Monday, December 31, 2012

on my bookshelf : late fall/winter

Get ready for some good ones, folks.  These first two books rank VERY high for me.


Finally Kate Morton's new book is out!  And the awesome thing about reading on my Kindle app is that I don't have to lug around a hardback book.  Score!  So, we all know how much I love Kate Morton's books.  This one didn't disappoint.  She keeps you guessing until the very end, which I absolutely love (and, my guessing how it would end was right, for the record).  Switching back and forth from present day to 1941, this book is the story of a woman trying to unravel a mystery from her own childhood and the mysterious background of her mother.
Favorite quote:
"The landscape of one's childhood was more vibrant than any other.  It didn't matter where it as or what it looked like, the sights and sounds imprinted differently from those encountered later.  They became a part of a person, inescapable."
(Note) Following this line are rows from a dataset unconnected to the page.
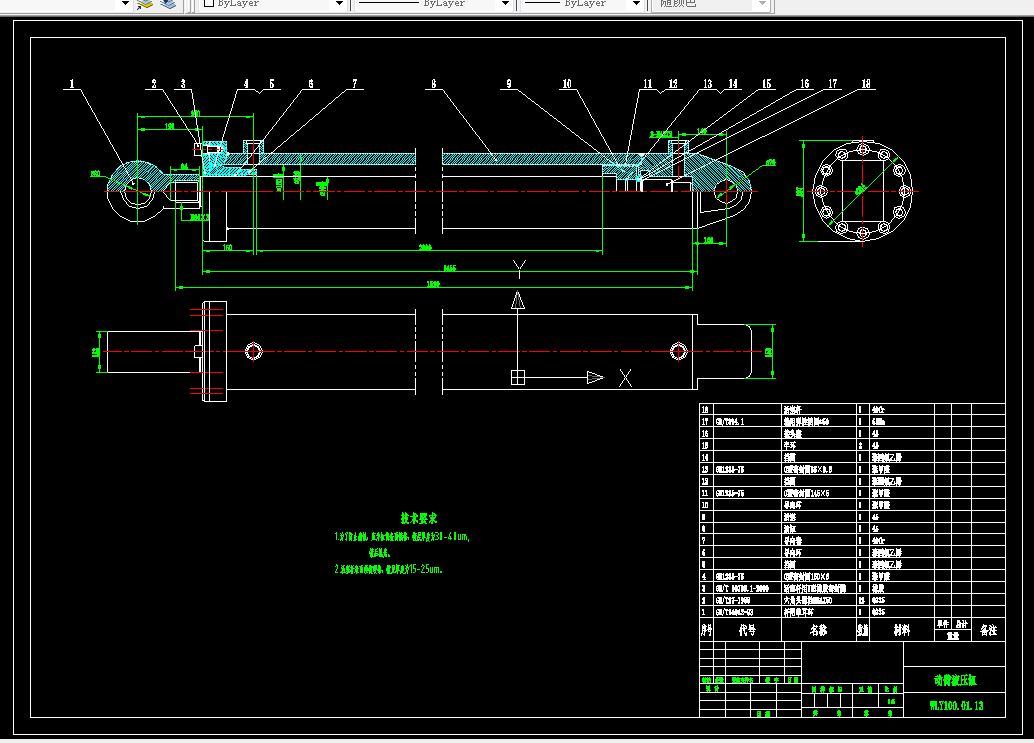Click part balloon number 1

72,84
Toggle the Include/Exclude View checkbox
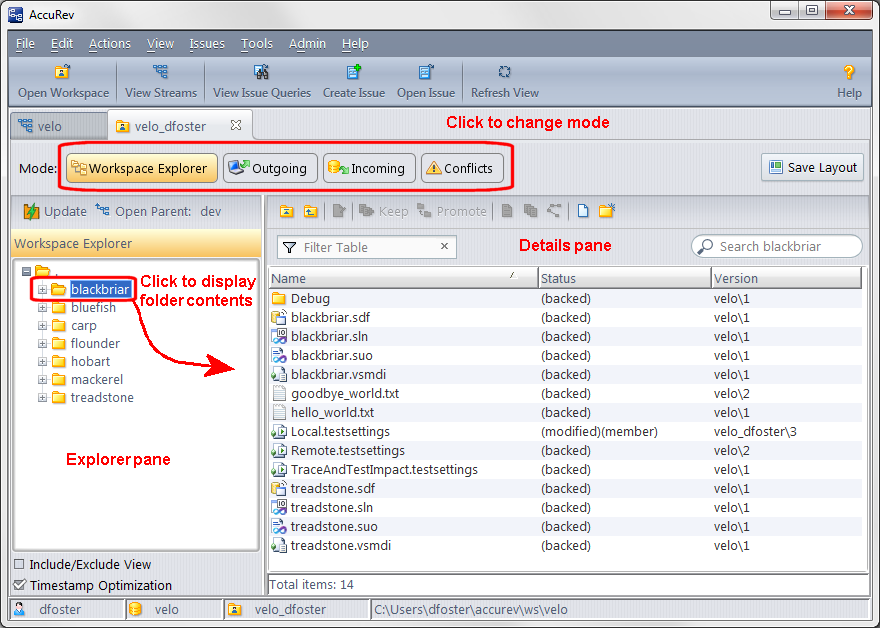 pyautogui.click(x=20, y=565)
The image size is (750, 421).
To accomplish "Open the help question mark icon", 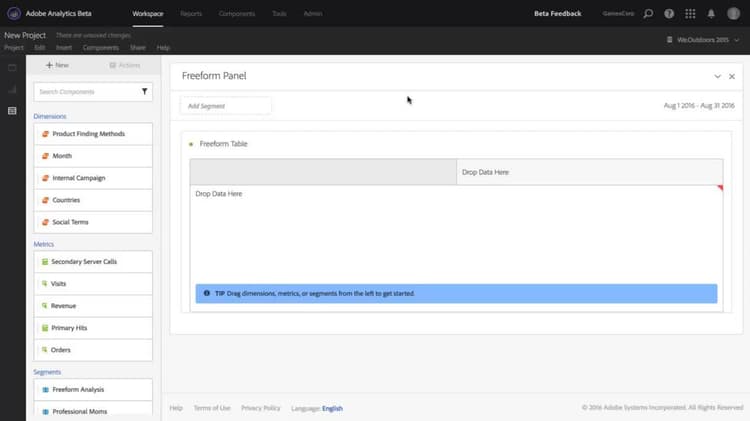I will tap(669, 13).
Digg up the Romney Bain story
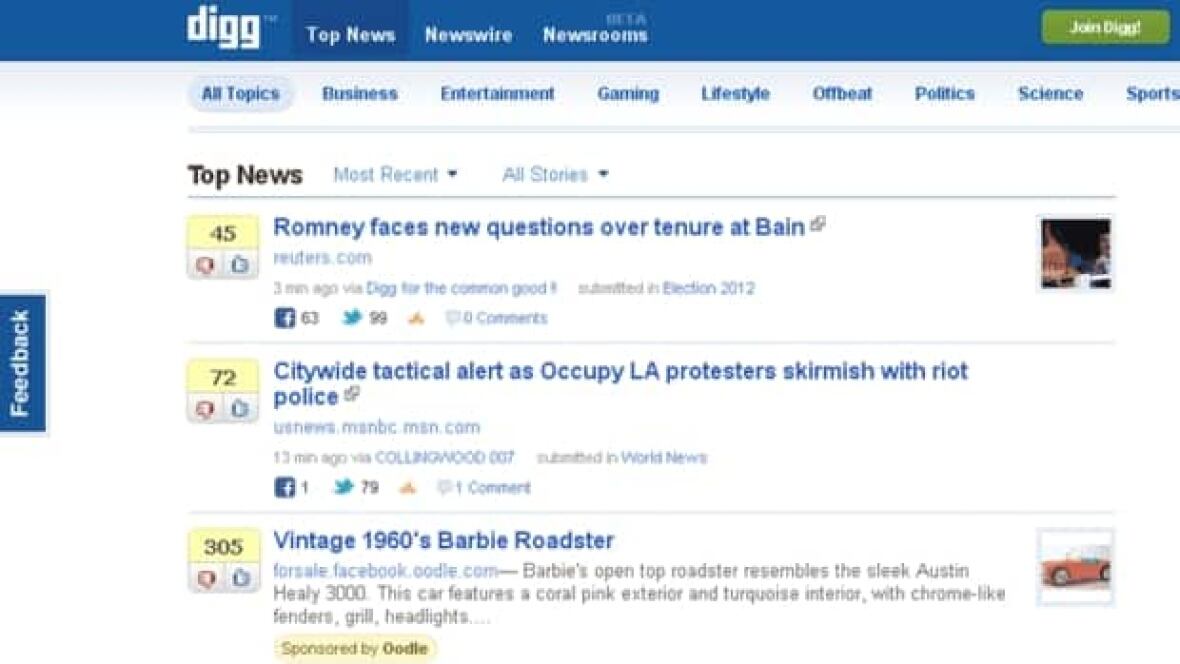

Gaaaaa....I wish this book had never ended.  This book is the 2nd in Follett's Century Trilogy.  (Speaking of, did I ever write about the first book, Fall of Giants? I don't think so -- read it first for SURE!)  This book picks up right were the first left off, with the same characters and their children too.  That's a lot of people to keep up with (in a very good way)!  At the same time fascinating and terrifying, the way most WWII books are, it was hard to put it down.  When I say terrifying, I mean that I really couldn't read some pages.  It's like a scary movie, where you can't watch the screen.  Ack.  But, as always, Follett's characters are way more smart, brave, and heroic than the average person.  Over the top?  Maybe.  But boring characters make boring stories...
Favorite quote:
“Why was it, Lloyd wondered, that the people who wanted to destroy everything good about their country were the quickest to wave the national flag?” 


Speaking of interesting characters, each one in this story will break your heart.  So slightly hard (depressing) to read, but still worth reading.
Favorite Quote:
"Why was it that in cases of real love the one who is left does not more often follow the beloved by suicide?...p\Perhaps, when there is love, the widowed must stay for the resurrection of the beloved--so that the one who has gone is not really dead, but grows and is created for a second time in the soul of the living?


 This one was recommended to me by my auntie Carrie, and it is just as interesting as she said it would be!  A death row inmate wants to donate his heart to the sister of the girl he murdered...could this plot be any more complicated?  I'm still reading this one, so don't tell me what happens. :)
Favorite Quote:
"In the space between yes and no, there's a lifetime.  It's the difference between the path you walk and one you leave behind; it's the gap between who you thought you could be and who you really are; it's the legroom for the lies you'll tell yourself in the future.

Not sure what's up next...any suggestions out there?